The various features and advantages of the invention will become apparent to those skilled in the art from the following detailed description of the currently preferred embodiment. The drawings that accompany the detailed description can be briefly described as follows:
FIG. 1 illustrates a schematic diagram of a prior art vapor compression system;
FIG. 2 illustrates a thermodynamic diagram of a transcritical vapor compression system; and
FIG. 3 illustrates a schematic diagram of auxiliary machinery coupled to the expansion motor.
FIG. 1 illustrates a schematic diagram of a prior art reversible vapor compression system 10. The system 10 includes a compressor 12, a first heat exchanger 14, an expansion device 16, a second heat exchanger 18, and a reversible heat pump 20. Refrigerant circulates though the closed circuit system 10, and the heat pump 20 changes the direction of refrigerant flow to switch the system between cooling mode and heating mode.

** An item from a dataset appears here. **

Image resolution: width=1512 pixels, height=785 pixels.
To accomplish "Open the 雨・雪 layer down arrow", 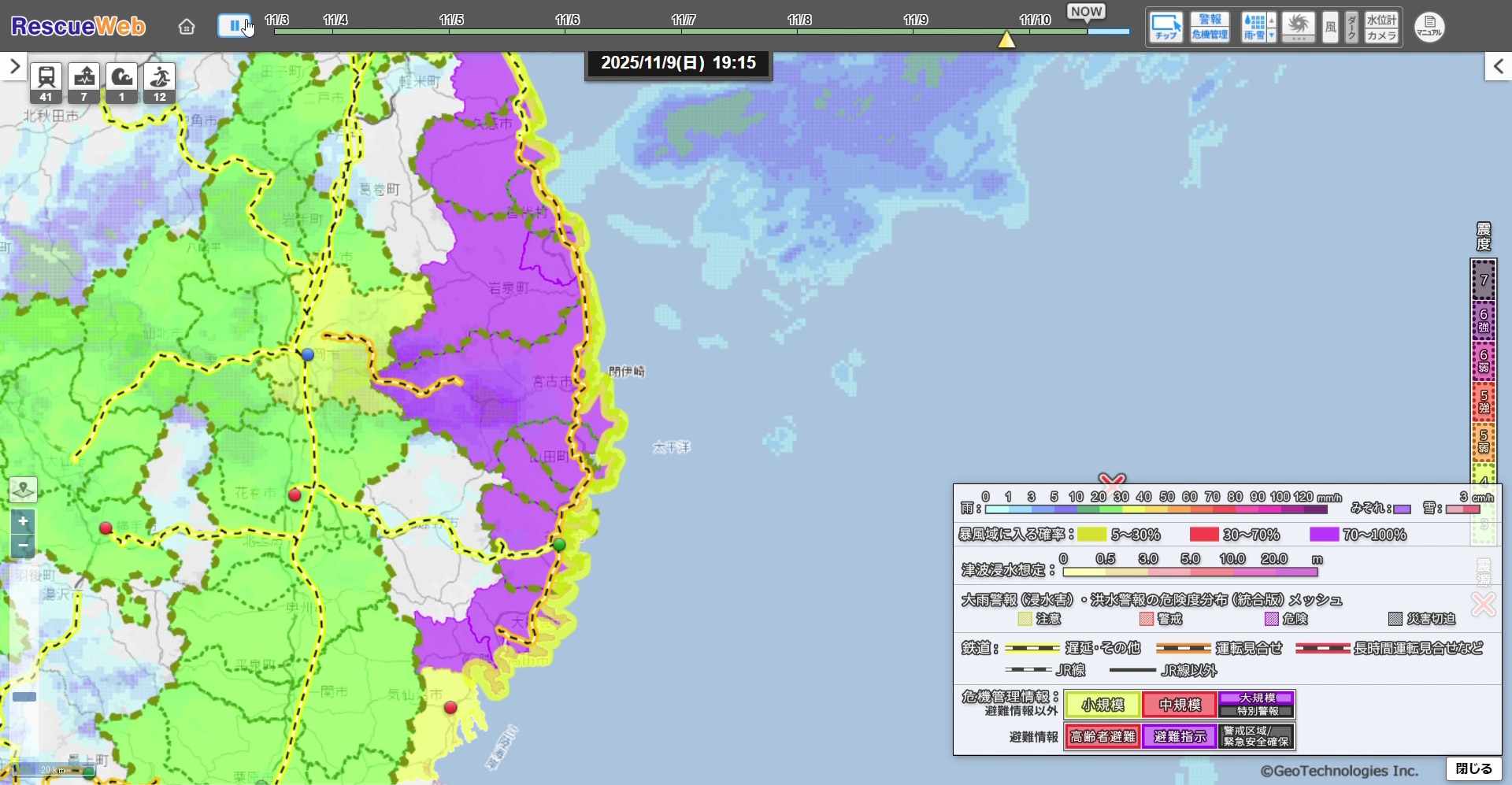I will pos(1271,35).
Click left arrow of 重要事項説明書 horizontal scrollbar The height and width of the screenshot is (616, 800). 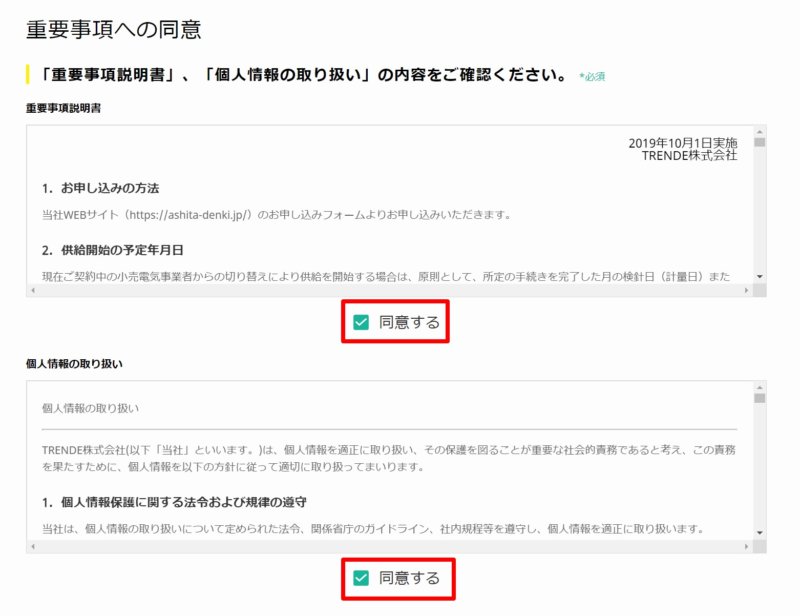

As shown in FIG. 1, when operating in a cooling mode, after the refrigerant exits the compressor 12 at high pressure, the heat pump 20 directs the refrigerant into the first heat exchanger 14, which acts as a heat rejecting heat exchanger or a gas cooler. The refrigerant flows through the first heat exchanger 14 and loses heat, exiting the first heat exchanger 14 at low enthalpy and high pressure. As the refrigerant passes through the expansion device 16, the pressure drops. After expansion, the refrigerant flows through the second heat exchanger 18, which acts as a heat accepting heat exchanger or evaporator and exits at a high enthalpy and low pressure. The refrigerant then flows through the heat pump 20 and re-enters and passes through the compressor 12, completing the system 10. By reversing the direction of the flow of the refrigerant with the heat pump 20, the system 10 can operate in a heating mode. A thermodynamic diagram of the vapor compression system 10 is illustrated in FIG. 2.
In a preferred embodiment of the invention, carbon dioxide is used as the refrigerant. While carbon dioxide is illustrated, other refrigerants may benefit from this invention. Because carbon dioxide has a low critical point, systems utilizing carbon dioxide as a refrigerant usually require the vapor compression system 10 to run transcritical. Although a transcritical vapor compression system 10 is disclosed, it is to be understood that a conventional sub-critical vapor compression cycle can be employed as well. Additionally, the present invention can also be applied to refrigeration cycles that operate at multiple pressure levels, such as systems having more than one compressors, gas cooler, expander motors, or evaporators.
The high pressure or intermediate pressure refrigerant exiting the gas cooler 14 is high in potential energy. The process of expansion of the high pressure refrigerant in the expansion device 16 to low pressure converts the potential energy into useable kinetic energy. As shown in FIG. 3, the kinetic energy provides work which is used to fully or partially drive an expander motor unit 24. The expander motor unit 24 is coupled to auxiliary machinery 26 a- 26 e, and the work is provided to operate and reduce the power requirements of the auxiliary machinery. The structure, control and operation of the expansion device 16 and the drive connection to the auxiliary machinery is well within the level of ordinary skill. It is the use of the expansion device 16 to drive the auxiliary machinery which is inventive. By employing the kinetic energy converted by the expansion of the high pressure or intermediate pressure refrigerant to drive the expander motor unit 24 for the operation of the auxiliary rotating machinery 26, system efficiency is improved.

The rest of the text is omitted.